13- Akçakale Tapulama Mahkemesinin 1972/254 esasında kayıtlı dosya ile ilgili olarak ise; mahkemece yapılan yargılama sonunda 29.05.1981 tarihli ve 1972/254 E. 1981/5 K. sayılı karar ile görevsizlik kararı verilerek dosyanın Akçakale Asliye Hukuk Mahkemesine gönderilmesine karar verilmiş, davacı Hazinenin temyizi üzerine Yargıtay 7. Hukuk Dairesinin 04.05.1987 tarihli ilamı ile hükmün bozulmasına karar verilmiş, bozma sonrası dosya Akçakale Tapulama Mahkemesinin 1987/10 esasına alınarak yargılamaya devam olunmuş ve 10.09.1997 tarih ve 1987/10 E. 1997/23 K. sayılı karar ile yetkisizlik kararı verilerek dosya Harran Kadastro Mahkemesine gönderilmiş ve Harran Kadastro Mahkemesinin 1999/7 esasına kaydedilmiş, yapılan yargılama sonucu 25.02.2000 tarihli ve 1999/7 E. 2000/1 K. sayılı karar ile aynı mahkemenin 1999/6 E. sayılı dava dosyası ile birleştirilmesine karar verilmiştir.
Mahkeme Kararı:
14. Harran Kadastro Mahkemesinin 30.09.2005 tarihli ve 1999/6 E. 2005/1 K. sayılı kararı ile; mahallinde yapılan keşif ve zeminde yapılan uygulamada mevcut hudutların kadimden beri süre geldiği, Atşana köyü ile Alacalı (Mersaviye) köyü arasındaki köy sınırlarının sabit olup birbirlerine tecavüzlerinin söz konusu olmadığı, Ağcıl köyü arazilerinin rızai taksim sonucunda …’a kaldığı, …’un vefatı ile bu arazilerin mirasçıları olan çocukları; …. ve …’a kaldığı, …’un da bekar ve çocuksuz olarak vefat etmesi ile mirasçı olarak geride ismi geçen …’ın 3 çocuğunun kaldığı gerekçesiyle Hazine ve davacılardan … haricinde kalanların sübut bulmayan davalarının reddine, dava konusu Harran ilçesi Ağcıl köyü 7 nolu taşınmazın tamamı 3 hisse kabul edilerek, 1 hissenin …, 1 hissenin …, 1 hissenin … adlarına tapuya kayıt ve tesciline karar verilmiştir.
Özel Daire Bozma Kararı:
15. Mahkemenin yukarıda belirtilen kararına karşı süresi içinde davacı Hazine temsilcisi temyiz isteminde bulunmuştur.

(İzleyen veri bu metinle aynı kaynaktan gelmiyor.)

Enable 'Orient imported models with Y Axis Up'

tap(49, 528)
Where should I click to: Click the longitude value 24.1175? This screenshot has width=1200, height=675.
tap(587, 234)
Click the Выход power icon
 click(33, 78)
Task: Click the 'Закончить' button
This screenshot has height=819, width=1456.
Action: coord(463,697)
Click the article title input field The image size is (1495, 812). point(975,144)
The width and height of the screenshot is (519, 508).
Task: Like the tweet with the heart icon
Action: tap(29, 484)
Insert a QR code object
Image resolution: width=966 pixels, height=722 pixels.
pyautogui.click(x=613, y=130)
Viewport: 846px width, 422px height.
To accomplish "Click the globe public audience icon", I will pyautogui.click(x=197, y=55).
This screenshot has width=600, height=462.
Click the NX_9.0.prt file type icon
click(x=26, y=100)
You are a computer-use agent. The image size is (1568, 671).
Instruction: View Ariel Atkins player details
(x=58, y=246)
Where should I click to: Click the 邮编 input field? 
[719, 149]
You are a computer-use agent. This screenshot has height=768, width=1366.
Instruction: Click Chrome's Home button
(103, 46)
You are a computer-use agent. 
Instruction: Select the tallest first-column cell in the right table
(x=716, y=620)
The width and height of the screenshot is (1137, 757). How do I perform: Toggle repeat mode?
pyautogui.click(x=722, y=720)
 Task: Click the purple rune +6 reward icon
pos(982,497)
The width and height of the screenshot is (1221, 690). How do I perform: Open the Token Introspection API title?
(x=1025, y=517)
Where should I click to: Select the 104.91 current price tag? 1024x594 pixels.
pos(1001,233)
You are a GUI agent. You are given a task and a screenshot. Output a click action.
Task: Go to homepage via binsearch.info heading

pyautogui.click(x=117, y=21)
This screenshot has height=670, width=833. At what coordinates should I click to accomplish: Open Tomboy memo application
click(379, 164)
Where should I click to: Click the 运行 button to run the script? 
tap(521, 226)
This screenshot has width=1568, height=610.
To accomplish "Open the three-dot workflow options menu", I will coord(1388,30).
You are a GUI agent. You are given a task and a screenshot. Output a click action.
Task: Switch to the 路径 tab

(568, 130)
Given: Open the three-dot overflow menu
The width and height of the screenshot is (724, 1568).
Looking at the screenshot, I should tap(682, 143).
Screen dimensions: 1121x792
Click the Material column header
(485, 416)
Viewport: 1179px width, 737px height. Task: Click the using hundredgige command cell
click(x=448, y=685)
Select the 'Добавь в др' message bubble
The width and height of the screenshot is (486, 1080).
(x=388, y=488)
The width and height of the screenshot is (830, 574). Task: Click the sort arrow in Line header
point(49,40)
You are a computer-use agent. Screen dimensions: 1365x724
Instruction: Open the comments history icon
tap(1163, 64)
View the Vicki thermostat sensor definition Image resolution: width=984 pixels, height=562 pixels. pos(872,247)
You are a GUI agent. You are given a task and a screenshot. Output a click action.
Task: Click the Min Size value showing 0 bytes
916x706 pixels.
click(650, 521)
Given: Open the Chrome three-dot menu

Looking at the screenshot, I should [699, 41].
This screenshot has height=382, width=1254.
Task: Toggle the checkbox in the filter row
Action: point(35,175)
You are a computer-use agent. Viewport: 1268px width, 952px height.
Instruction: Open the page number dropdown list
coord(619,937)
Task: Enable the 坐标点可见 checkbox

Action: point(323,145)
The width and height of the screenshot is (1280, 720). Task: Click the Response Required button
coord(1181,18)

16. Yargıtay 7. Hukuk Dairesinin 17.11.2006 tarihli ve 2006/2260 E. 2006/3740 K. sayılı kararı ile; ”…İddia ve savunmaya, duruşma tutanaklarına yansıyan bilgi ve belgelere, bu yolla saptanan dava niteliği dikkate alındığında mahkemece yapılan araştırma, soruşturma hüküm vermeye yeterli değildir. Katılan davacı … ve mirasçılarının tutunduğu Şubat 1289 tarih 8/131 sayılı sicilden gelen 29.04.1968 tarih 45 sayılı tapu kaydı ile davacı hazinenin dayandığı 25.11.1947 tarih 104 sayılı tapu kayıtlarının uygulamasına ilişkin yerel bilirkişi sözleri, komşu taşınmazların tespit tutanağı içeriği ve dayanakları kayıtlarla denetlenmediğinden soyut nitelikte gerekçesiz sözlerden ibaret olduğu gibi uzman bilirkişi tarafından düzenlenen rapor ve eki haritada, keşfi izlemeye, bilirkişi sözlerini denetlemeye imkan vermediğinden yetersizdir.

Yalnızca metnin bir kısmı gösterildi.